### What to do
Copy word for word, please, the lines of the entries below running from the one containing "You are a computer-use agent. The image size is (687, 393)." to the one containing "This screenshot has width=435, height=615.", both ends included.

[Items from a dataset]
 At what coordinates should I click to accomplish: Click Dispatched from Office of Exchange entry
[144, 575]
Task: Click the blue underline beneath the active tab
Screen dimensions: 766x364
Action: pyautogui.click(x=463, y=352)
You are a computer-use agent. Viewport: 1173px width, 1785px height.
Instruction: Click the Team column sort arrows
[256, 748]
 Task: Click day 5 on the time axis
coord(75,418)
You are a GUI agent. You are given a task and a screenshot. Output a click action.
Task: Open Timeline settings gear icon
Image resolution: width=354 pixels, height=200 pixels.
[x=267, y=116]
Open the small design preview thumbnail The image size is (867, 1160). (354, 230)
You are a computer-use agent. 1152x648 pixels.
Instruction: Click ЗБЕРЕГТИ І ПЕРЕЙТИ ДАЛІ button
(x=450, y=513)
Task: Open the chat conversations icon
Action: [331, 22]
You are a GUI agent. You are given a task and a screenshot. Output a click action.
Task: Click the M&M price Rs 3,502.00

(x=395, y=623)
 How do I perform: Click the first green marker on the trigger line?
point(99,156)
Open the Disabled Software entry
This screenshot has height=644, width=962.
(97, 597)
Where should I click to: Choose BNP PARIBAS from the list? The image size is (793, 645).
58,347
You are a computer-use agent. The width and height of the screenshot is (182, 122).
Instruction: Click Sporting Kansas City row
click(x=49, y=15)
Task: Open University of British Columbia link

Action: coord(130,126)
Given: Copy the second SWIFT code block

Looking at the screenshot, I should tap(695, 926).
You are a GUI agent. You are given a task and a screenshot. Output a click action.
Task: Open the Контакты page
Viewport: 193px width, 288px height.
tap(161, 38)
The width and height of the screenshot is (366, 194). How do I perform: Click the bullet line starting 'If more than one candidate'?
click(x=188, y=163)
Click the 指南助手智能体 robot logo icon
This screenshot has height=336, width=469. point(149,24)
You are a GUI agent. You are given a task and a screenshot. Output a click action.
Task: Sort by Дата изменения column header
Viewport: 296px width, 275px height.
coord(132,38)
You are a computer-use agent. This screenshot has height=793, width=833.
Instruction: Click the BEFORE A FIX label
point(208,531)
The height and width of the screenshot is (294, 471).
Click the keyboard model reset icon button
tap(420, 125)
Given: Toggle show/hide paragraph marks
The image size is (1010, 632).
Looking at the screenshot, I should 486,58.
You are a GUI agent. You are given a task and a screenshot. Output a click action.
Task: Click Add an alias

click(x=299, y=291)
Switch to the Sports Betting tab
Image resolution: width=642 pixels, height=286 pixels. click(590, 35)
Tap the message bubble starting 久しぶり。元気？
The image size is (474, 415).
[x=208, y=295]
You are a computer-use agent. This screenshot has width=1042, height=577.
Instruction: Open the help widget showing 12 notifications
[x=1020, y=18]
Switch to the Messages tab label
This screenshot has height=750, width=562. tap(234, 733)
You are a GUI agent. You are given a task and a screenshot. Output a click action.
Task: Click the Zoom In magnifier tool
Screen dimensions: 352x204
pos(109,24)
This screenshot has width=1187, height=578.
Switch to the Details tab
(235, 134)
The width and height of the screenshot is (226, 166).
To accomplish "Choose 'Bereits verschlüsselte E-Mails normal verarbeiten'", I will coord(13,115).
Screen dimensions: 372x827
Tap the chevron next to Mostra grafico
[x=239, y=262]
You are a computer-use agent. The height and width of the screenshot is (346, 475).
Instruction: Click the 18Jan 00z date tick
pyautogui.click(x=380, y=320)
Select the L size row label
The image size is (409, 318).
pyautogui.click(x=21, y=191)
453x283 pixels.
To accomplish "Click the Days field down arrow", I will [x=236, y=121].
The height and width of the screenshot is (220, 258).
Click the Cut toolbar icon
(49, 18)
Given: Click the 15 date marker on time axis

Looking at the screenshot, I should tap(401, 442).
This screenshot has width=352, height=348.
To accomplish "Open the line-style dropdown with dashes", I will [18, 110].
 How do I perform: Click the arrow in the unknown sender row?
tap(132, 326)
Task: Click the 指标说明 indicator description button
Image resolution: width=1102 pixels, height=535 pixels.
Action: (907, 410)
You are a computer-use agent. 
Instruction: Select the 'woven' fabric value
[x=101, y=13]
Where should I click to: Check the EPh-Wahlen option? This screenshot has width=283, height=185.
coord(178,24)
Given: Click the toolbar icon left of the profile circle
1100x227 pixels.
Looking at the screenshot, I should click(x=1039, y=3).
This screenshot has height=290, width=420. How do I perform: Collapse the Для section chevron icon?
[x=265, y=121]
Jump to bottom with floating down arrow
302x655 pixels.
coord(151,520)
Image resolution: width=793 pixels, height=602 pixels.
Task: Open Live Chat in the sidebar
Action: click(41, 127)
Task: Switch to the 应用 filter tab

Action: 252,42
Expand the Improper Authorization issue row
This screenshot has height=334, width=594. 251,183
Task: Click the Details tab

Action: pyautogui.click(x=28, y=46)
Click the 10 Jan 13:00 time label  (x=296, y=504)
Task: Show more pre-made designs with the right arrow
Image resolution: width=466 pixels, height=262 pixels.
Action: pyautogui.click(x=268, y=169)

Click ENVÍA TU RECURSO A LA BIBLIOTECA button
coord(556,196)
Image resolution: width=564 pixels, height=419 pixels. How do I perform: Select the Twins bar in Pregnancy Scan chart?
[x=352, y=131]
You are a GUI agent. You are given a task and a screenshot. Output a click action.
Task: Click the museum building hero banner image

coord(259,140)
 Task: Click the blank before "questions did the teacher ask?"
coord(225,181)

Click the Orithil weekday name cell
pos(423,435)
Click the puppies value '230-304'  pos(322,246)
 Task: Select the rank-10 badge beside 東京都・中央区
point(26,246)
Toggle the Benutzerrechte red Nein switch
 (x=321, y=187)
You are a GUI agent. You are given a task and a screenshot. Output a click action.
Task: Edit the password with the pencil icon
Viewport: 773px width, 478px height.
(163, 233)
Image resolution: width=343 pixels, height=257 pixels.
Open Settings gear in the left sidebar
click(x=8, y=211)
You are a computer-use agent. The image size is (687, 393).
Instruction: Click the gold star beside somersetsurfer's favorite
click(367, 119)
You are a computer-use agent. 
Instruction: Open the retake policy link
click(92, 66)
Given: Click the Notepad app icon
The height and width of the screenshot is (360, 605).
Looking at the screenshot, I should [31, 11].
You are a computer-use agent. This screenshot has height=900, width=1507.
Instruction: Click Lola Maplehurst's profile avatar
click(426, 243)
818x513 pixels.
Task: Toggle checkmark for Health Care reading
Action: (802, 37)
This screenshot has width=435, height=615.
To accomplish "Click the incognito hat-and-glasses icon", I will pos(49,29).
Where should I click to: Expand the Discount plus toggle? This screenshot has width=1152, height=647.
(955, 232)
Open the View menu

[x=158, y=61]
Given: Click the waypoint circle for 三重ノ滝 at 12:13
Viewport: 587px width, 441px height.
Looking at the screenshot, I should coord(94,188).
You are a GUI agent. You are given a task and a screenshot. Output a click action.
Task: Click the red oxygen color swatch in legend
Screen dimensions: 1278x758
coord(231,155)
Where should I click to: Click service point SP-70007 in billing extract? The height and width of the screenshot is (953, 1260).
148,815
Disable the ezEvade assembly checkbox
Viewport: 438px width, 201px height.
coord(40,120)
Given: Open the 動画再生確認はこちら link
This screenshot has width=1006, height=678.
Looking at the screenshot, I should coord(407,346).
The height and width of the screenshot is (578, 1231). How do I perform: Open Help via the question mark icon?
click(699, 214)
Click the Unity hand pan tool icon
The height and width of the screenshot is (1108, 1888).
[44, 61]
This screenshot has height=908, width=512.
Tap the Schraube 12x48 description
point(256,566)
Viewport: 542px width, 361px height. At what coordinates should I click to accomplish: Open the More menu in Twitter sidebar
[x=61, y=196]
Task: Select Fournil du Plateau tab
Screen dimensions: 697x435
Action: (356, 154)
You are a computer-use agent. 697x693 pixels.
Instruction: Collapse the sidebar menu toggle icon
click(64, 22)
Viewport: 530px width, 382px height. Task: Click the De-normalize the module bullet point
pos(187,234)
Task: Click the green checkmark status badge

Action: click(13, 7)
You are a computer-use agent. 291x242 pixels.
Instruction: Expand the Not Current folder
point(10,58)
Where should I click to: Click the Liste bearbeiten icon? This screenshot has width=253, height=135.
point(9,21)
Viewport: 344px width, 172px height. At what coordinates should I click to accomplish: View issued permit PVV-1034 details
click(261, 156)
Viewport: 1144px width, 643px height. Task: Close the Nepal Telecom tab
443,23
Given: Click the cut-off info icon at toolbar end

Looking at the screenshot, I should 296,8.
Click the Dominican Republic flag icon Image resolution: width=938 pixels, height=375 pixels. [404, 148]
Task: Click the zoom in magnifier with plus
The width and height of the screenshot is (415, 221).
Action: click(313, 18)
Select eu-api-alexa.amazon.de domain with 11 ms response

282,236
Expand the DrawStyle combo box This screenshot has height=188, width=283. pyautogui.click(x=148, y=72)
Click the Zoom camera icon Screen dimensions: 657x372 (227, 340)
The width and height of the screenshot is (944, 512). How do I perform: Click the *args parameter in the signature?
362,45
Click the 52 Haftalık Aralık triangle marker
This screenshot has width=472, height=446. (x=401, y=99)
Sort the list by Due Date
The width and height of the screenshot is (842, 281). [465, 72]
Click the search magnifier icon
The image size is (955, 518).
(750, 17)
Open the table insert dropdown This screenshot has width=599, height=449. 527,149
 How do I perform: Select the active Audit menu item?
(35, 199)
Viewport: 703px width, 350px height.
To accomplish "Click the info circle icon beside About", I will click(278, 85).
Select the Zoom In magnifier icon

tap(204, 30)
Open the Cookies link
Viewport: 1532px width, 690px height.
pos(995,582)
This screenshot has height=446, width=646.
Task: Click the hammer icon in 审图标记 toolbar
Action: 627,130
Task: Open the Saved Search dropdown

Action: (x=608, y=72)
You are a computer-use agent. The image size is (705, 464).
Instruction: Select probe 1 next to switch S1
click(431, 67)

### Written reply
You are a computer-use agent. The image size is (687, 393).
Instruction: Click the gold star beside somersetsurfer's favorite
click(367, 119)
You are a computer-use agent. 
Instruction: Open the retake policy link
click(92, 66)
Given: Click the Notepad app icon
The height and width of the screenshot is (360, 605).
Looking at the screenshot, I should [31, 11].
You are a computer-use agent. This screenshot has height=900, width=1507.
Instruction: Click Lola Maplehurst's profile avatar
click(426, 243)
818x513 pixels.
Task: Toggle checkmark for Health Care reading
Action: (802, 37)
This screenshot has width=435, height=615.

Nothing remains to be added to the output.